ENTRIES SUPPLIED —
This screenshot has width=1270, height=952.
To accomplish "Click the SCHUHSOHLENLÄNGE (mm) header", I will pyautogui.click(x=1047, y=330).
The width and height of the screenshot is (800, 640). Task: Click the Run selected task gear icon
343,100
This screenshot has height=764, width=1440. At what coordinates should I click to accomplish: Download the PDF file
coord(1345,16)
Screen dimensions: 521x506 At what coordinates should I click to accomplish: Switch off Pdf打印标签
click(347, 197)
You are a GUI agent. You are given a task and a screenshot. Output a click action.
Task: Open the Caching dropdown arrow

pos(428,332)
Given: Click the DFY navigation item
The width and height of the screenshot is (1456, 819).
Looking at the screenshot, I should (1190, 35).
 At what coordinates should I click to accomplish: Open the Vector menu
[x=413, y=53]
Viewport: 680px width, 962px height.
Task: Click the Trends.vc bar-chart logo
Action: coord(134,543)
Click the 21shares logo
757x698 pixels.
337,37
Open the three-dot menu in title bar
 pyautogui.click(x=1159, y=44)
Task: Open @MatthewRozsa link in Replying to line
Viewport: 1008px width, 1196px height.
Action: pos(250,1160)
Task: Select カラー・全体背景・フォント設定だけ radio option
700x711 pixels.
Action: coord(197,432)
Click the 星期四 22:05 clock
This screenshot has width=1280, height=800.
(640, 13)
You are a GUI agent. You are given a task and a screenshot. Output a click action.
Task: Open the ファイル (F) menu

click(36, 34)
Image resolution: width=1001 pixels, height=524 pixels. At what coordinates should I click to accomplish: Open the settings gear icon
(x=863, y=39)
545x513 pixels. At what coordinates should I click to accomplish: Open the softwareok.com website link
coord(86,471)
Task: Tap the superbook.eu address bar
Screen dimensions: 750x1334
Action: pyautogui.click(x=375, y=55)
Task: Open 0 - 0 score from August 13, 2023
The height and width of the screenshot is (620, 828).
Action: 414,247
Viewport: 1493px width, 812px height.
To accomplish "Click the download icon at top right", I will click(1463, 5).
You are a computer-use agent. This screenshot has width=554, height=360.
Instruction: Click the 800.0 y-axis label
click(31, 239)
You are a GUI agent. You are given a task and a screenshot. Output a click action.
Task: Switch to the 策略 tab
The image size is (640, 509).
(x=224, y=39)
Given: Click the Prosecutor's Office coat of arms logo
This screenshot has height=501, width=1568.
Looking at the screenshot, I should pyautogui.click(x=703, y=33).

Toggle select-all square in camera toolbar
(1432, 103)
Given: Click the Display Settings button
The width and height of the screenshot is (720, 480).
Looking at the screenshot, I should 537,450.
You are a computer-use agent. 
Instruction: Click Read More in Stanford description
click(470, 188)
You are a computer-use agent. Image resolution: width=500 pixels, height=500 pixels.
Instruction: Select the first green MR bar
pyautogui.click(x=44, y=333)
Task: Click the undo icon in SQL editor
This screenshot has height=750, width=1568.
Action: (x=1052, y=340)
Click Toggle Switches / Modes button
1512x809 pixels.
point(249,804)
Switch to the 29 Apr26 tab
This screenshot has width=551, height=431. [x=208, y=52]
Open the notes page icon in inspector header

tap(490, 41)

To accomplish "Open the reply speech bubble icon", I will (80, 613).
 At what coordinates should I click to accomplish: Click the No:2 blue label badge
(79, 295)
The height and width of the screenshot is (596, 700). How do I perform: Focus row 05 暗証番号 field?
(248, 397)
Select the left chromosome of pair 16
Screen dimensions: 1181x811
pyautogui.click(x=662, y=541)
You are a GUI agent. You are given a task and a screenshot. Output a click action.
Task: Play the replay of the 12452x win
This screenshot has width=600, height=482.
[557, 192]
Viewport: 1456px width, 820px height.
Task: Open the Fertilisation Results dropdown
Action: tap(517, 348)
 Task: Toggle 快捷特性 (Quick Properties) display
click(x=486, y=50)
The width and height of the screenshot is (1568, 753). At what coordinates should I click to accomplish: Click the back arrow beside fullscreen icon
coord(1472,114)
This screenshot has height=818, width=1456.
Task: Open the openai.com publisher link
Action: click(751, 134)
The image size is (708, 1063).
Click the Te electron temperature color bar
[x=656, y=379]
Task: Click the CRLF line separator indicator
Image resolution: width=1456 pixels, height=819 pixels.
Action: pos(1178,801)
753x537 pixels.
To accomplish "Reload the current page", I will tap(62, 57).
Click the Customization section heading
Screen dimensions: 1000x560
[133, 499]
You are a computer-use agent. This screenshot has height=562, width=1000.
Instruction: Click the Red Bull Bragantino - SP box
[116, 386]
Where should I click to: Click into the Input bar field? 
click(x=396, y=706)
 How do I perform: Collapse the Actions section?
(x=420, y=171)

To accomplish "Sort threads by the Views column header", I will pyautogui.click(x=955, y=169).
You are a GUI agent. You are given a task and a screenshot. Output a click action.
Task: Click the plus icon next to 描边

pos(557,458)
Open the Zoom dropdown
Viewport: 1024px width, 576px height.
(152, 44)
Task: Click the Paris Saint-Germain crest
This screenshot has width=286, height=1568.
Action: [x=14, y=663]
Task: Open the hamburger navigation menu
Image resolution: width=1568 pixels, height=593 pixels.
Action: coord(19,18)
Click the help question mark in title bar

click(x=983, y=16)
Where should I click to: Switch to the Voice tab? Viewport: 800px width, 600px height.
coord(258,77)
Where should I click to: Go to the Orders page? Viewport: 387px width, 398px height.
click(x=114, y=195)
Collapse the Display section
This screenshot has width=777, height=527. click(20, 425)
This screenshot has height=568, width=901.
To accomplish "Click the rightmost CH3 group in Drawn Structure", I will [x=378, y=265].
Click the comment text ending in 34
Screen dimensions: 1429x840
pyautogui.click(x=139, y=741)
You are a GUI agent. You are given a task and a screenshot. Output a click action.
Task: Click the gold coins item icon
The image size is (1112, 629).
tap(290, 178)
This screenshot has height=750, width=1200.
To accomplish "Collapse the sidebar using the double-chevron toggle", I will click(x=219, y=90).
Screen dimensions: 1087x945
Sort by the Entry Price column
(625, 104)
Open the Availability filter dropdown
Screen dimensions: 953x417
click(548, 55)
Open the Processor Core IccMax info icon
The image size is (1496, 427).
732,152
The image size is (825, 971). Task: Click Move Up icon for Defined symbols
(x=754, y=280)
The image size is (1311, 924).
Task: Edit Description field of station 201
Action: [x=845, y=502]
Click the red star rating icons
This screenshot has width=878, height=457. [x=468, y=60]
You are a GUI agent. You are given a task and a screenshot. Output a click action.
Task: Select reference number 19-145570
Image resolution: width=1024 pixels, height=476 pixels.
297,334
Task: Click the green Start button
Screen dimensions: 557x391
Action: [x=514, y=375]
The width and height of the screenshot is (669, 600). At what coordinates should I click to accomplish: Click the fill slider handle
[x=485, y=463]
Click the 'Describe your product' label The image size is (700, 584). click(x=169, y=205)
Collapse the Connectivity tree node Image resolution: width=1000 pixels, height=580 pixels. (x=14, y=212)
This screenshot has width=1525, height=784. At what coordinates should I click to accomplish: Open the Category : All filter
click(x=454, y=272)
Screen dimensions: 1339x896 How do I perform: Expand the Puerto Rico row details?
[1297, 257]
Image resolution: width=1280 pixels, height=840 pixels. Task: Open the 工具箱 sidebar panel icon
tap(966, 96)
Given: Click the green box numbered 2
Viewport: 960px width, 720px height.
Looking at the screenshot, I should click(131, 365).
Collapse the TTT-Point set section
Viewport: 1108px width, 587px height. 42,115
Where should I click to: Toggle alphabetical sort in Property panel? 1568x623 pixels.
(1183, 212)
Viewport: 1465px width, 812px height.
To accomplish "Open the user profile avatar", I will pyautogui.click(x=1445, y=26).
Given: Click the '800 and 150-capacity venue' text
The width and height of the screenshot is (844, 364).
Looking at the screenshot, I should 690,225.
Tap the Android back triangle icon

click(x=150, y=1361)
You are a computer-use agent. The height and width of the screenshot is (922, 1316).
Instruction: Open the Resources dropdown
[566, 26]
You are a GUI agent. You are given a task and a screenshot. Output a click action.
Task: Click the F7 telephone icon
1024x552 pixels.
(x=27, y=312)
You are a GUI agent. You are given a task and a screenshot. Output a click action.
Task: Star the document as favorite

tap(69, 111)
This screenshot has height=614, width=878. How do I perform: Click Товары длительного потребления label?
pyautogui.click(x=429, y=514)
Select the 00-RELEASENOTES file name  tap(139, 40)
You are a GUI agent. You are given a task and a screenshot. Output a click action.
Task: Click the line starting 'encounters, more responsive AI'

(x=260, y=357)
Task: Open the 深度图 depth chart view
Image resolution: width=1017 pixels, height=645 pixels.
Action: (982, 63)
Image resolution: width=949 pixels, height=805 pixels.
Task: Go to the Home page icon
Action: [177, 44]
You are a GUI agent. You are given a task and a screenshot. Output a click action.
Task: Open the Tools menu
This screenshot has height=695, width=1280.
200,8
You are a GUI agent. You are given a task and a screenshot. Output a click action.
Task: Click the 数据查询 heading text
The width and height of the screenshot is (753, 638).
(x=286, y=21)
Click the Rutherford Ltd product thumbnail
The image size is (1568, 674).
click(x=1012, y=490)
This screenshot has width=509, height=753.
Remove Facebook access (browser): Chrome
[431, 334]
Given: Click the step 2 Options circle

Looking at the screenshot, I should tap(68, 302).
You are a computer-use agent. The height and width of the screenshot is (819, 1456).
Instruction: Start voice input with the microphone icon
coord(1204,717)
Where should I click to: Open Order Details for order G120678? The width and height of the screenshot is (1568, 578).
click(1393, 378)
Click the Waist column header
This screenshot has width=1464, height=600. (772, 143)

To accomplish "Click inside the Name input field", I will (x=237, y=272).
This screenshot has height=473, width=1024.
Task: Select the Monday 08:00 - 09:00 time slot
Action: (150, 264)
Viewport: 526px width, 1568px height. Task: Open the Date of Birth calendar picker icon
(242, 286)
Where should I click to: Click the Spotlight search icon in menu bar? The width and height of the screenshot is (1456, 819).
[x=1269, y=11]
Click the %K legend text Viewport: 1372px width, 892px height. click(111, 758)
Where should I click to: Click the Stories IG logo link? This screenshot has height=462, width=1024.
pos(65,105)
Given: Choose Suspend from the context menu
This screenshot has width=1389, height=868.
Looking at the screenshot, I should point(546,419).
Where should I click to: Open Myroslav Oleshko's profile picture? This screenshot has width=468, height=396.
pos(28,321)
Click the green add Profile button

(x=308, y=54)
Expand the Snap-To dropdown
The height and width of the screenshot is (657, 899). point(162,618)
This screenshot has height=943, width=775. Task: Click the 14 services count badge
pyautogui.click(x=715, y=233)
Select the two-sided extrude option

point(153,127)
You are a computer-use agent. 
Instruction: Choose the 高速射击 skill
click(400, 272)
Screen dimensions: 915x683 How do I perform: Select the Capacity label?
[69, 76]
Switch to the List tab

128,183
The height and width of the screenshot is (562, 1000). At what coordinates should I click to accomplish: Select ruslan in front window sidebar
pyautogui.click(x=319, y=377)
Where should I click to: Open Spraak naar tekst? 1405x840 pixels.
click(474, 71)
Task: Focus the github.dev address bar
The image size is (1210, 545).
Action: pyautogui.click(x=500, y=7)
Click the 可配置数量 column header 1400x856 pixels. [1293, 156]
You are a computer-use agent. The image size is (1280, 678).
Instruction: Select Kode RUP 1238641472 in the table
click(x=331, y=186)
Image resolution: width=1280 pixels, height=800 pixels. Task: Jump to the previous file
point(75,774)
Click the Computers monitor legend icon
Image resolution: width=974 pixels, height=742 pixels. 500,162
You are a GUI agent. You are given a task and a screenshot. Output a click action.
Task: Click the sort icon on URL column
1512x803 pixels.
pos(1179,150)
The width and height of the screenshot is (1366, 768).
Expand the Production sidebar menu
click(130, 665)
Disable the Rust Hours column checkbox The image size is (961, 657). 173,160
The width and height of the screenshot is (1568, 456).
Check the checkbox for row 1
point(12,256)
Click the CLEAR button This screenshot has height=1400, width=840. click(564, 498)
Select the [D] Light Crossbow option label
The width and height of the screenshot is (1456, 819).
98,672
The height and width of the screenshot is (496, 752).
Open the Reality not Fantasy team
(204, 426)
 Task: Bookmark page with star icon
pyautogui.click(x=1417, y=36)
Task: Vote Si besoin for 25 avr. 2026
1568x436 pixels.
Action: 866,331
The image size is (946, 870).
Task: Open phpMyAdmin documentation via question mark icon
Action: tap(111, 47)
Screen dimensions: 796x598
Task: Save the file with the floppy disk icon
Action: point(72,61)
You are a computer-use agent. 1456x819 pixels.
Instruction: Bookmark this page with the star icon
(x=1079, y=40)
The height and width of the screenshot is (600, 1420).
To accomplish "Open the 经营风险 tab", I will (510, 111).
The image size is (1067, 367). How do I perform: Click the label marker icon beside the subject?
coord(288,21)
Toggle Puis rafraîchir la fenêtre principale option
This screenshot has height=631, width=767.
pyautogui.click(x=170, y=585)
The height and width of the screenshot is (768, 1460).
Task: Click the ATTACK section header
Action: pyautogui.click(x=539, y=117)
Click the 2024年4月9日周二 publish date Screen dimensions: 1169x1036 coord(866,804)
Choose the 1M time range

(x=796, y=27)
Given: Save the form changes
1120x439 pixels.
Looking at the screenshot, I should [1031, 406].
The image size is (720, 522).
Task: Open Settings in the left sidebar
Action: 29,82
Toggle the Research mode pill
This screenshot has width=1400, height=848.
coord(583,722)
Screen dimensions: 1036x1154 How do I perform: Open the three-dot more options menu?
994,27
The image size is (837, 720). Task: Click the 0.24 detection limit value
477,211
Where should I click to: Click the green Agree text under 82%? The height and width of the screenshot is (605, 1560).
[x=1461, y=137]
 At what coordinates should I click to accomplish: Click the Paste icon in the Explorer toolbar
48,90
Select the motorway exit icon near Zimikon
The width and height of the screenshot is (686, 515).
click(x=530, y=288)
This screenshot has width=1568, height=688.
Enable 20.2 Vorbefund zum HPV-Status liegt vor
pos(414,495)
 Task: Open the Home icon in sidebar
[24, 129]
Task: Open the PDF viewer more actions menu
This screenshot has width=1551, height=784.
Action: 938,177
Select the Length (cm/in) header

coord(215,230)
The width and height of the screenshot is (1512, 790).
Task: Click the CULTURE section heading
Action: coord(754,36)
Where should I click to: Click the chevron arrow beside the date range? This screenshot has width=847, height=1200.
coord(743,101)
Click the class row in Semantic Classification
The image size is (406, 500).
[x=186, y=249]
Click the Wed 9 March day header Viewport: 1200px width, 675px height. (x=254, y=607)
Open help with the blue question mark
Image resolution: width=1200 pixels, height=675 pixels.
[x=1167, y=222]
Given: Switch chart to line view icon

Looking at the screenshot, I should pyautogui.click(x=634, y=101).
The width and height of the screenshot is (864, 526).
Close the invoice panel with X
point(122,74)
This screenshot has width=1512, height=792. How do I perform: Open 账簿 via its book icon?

WHAT YOU NEED TO DO — Copy out the lines of the listing above exactly, starting at the line that contains "Task: Open @MatthewRozsa" and ending at the line that contains "pyautogui.click(x=44, y=333)", with both of those lines included.

EXERCISE ANSWER —
Task: Open @MatthewRozsa link in Replying to line
Viewport: 1008px width, 1196px height.
Action: pos(250,1160)
Task: Select カラー・全体背景・フォント設定だけ radio option
700x711 pixels.
Action: coord(197,432)
Click the 星期四 22:05 clock
This screenshot has width=1280, height=800.
(640, 13)
You are a GUI agent. You are given a task and a screenshot. Output a click action.
Task: Open the ファイル (F) menu

click(36, 34)
Image resolution: width=1001 pixels, height=524 pixels. At what coordinates should I click to accomplish: Open the settings gear icon
(x=863, y=39)
545x513 pixels. At what coordinates should I click to accomplish: Open the softwareok.com website link
coord(86,471)
Task: Tap the superbook.eu address bar
Screen dimensions: 750x1334
Action: pyautogui.click(x=375, y=55)
Task: Open 0 - 0 score from August 13, 2023
The height and width of the screenshot is (620, 828).
Action: 414,247
Viewport: 1493px width, 812px height.
To accomplish "Click the download icon at top right", I will click(1463, 5).
You are a computer-use agent. This screenshot has width=554, height=360.
Instruction: Click the 800.0 y-axis label
click(31, 239)
You are a GUI agent. You are given a task and a screenshot. Output a click action.
Task: Switch to the 策略 tab
The image size is (640, 509).
(x=224, y=39)
Given: Click the Prosecutor's Office coat of arms logo
This screenshot has height=501, width=1568.
Looking at the screenshot, I should pyautogui.click(x=703, y=33).

Toggle select-all square in camera toolbar
(1432, 103)
Given: Click the Display Settings button
The width and height of the screenshot is (720, 480).
Looking at the screenshot, I should 537,450.
You are a computer-use agent. 
Instruction: Click Read More in Stanford description
click(470, 188)
You are a computer-use agent. Image resolution: width=500 pixels, height=500 pixels.
Instruction: Select the first green MR bar
pyautogui.click(x=44, y=333)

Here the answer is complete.